▸ **DIRECTIVE**
Can you recast the stretch from the line containing "Given: Click the" through the end of the entries as a JSON list of strings, one string per line, with blank lines skipped and the pictures left out?

▸ **RECORD EXCERPTS**
= = =
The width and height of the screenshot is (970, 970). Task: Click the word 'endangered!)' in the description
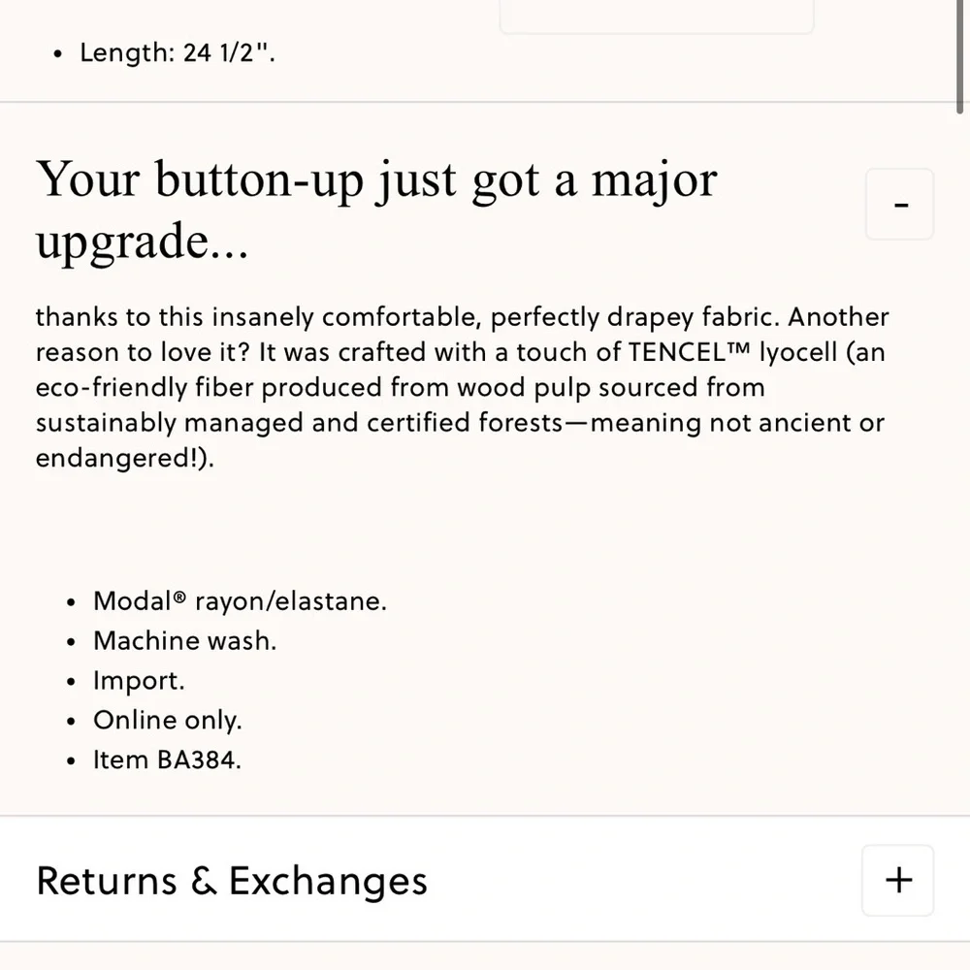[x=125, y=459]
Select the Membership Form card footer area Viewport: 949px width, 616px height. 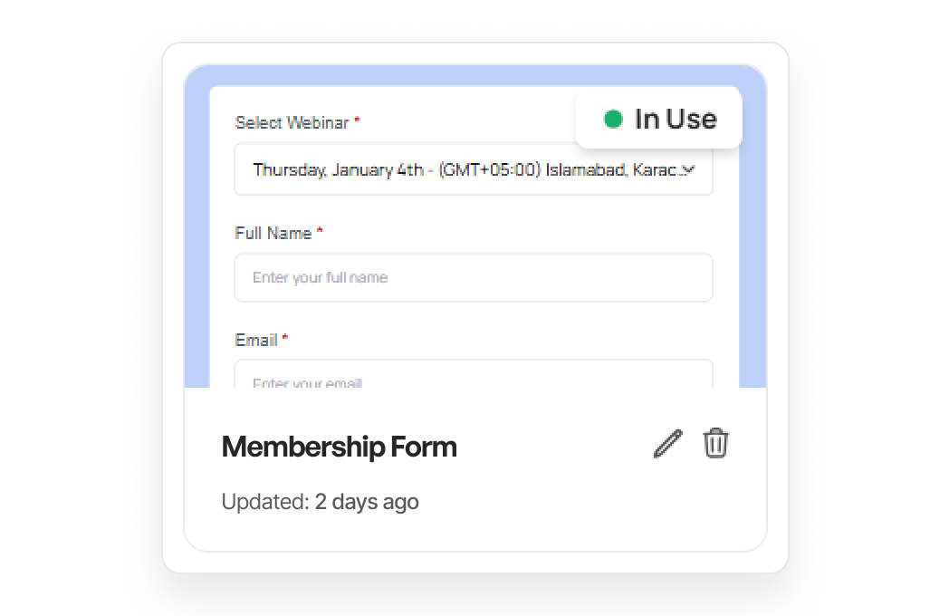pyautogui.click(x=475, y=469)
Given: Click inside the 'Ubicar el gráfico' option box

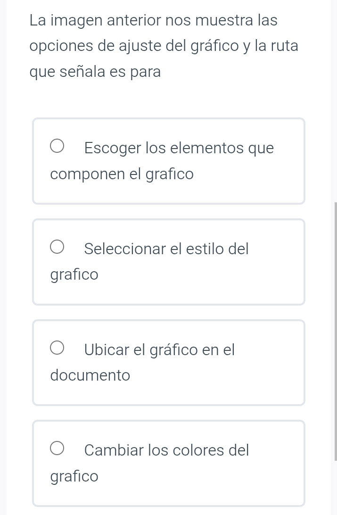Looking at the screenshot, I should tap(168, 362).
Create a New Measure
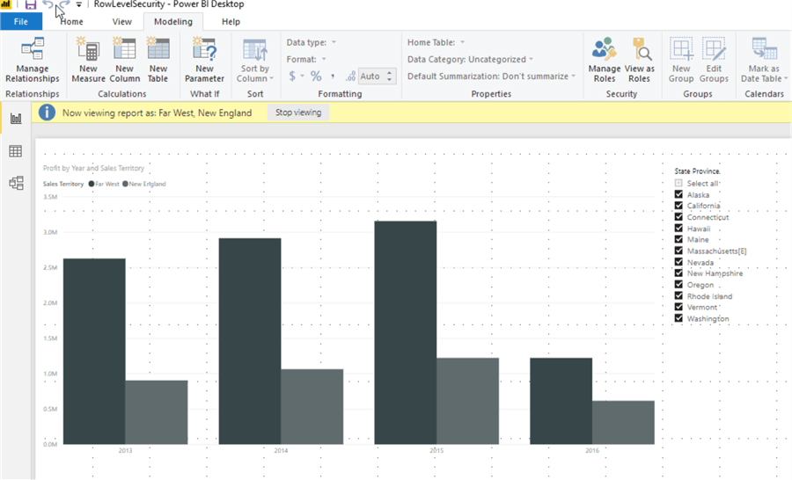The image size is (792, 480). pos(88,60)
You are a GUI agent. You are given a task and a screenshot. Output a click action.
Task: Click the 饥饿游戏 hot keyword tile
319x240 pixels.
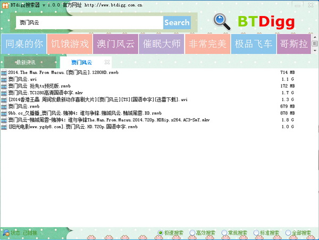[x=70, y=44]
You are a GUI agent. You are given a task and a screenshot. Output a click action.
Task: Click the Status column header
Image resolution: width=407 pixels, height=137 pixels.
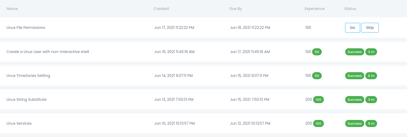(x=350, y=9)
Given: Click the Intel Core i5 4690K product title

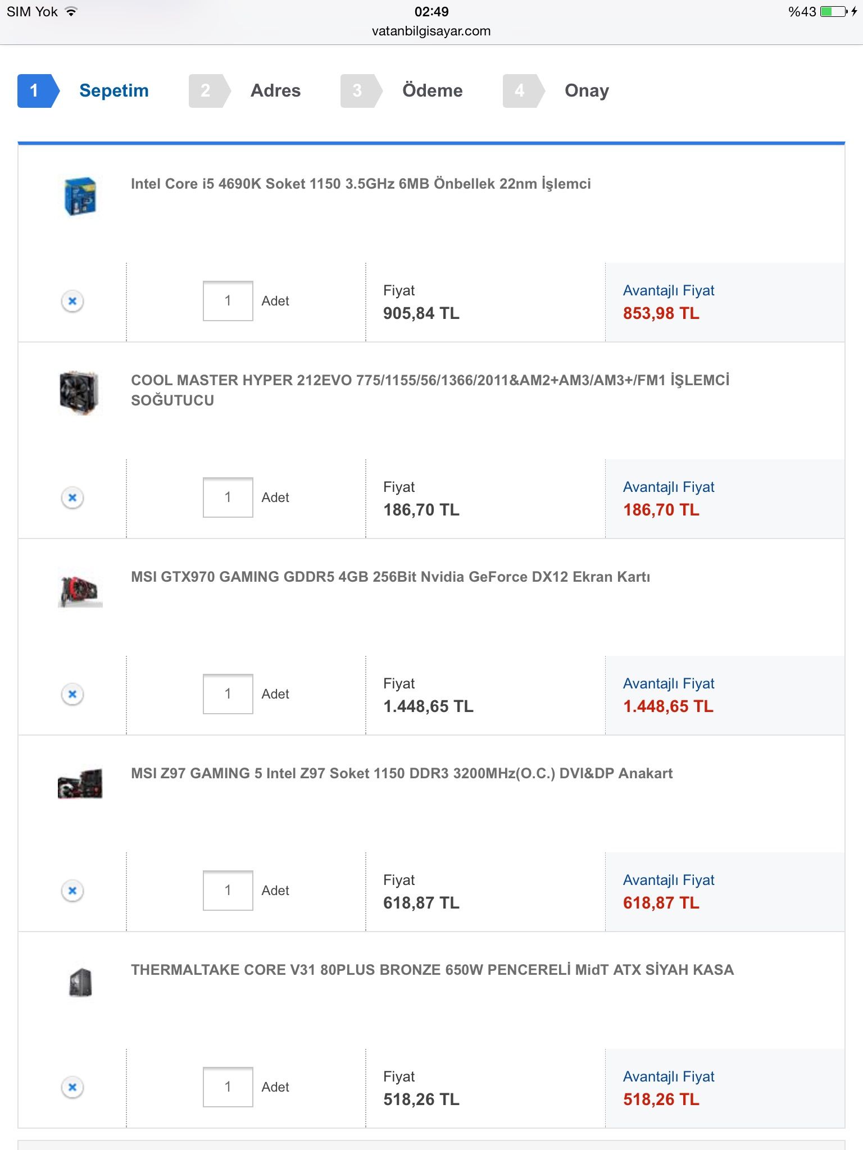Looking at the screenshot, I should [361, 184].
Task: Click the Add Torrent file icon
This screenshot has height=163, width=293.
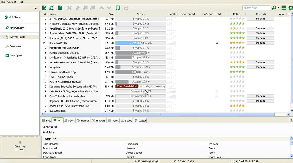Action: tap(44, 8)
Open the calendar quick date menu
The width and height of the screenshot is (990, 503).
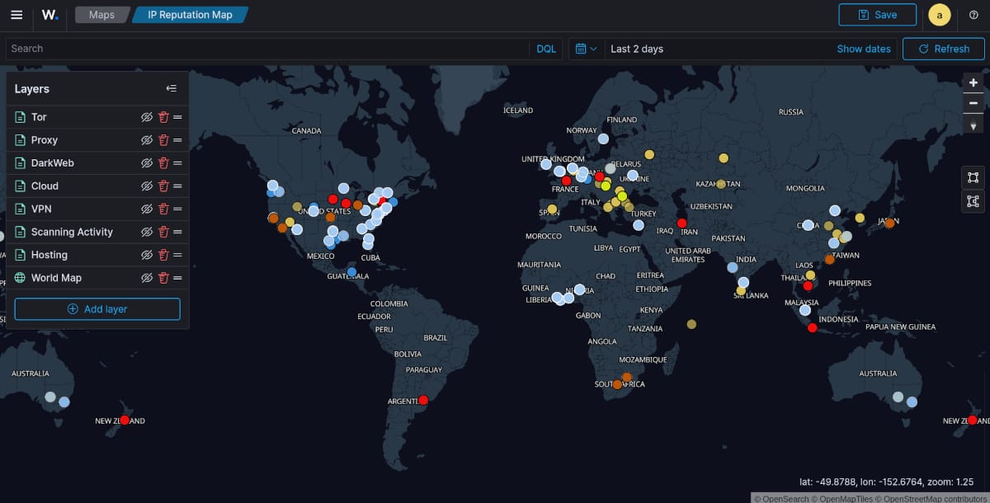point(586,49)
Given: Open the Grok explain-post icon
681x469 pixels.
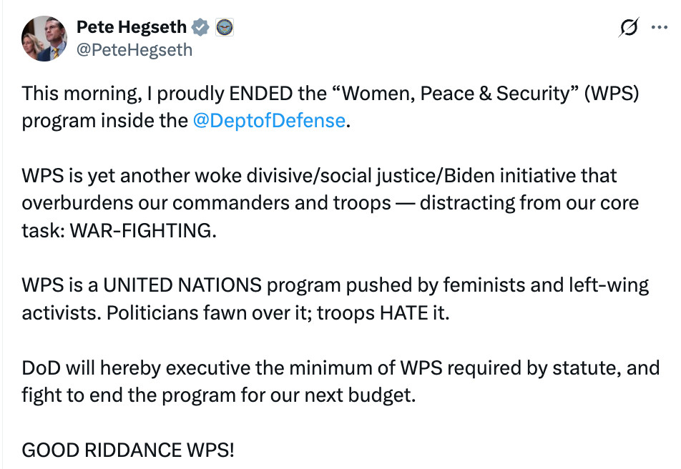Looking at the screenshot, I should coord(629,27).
= = =
▸ **OUTPUT OF THE TASK**
[
  "Given: Click the Intel Core i5 4690K product title",
  "Looking at the screenshot, I should [361, 184].",
  "Task: Click the Add Torrent file icon",
  "This screenshot has height=163, width=293.",
  "Action: tap(44, 8)",
  "Open the calendar quick date menu",
  "The width and height of the screenshot is (990, 503).",
  "point(586,49)",
  "Given: Open the Grok explain-post icon",
  "681x469 pixels.",
  "Looking at the screenshot, I should coord(629,27)."
]